Task objective: Pick out each line of the records below that contains the word "hole", and copy those lines.

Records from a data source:

----

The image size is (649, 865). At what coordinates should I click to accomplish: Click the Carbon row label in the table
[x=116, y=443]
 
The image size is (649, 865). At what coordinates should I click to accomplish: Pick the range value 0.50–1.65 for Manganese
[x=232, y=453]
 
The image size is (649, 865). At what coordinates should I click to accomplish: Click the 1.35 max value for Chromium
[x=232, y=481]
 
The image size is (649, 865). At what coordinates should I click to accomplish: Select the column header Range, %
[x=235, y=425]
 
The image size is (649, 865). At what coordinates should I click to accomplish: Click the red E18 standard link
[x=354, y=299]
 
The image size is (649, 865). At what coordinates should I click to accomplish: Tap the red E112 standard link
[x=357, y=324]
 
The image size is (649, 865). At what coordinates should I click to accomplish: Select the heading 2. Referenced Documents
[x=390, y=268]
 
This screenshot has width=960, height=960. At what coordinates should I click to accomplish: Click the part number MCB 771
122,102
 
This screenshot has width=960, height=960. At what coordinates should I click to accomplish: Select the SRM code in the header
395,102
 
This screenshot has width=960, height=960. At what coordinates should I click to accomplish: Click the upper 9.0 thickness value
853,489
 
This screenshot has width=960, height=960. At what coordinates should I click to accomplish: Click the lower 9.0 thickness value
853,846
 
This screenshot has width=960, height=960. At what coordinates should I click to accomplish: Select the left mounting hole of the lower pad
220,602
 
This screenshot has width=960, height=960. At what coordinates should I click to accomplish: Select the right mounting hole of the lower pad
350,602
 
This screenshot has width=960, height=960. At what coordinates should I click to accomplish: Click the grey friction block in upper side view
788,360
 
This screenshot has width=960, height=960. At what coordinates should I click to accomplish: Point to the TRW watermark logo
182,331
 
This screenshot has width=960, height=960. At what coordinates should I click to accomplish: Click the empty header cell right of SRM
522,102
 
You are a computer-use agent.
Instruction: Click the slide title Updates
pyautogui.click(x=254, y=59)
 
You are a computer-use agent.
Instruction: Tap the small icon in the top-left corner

----

Answer for this exercise:
This screenshot has width=960, height=960. At what coordinates should I click to accomplish: Select the left mounting hole of the lower pad
This screenshot has width=960, height=960. At what coordinates should I click to accomplish: Select the right mounting hole of the lower pad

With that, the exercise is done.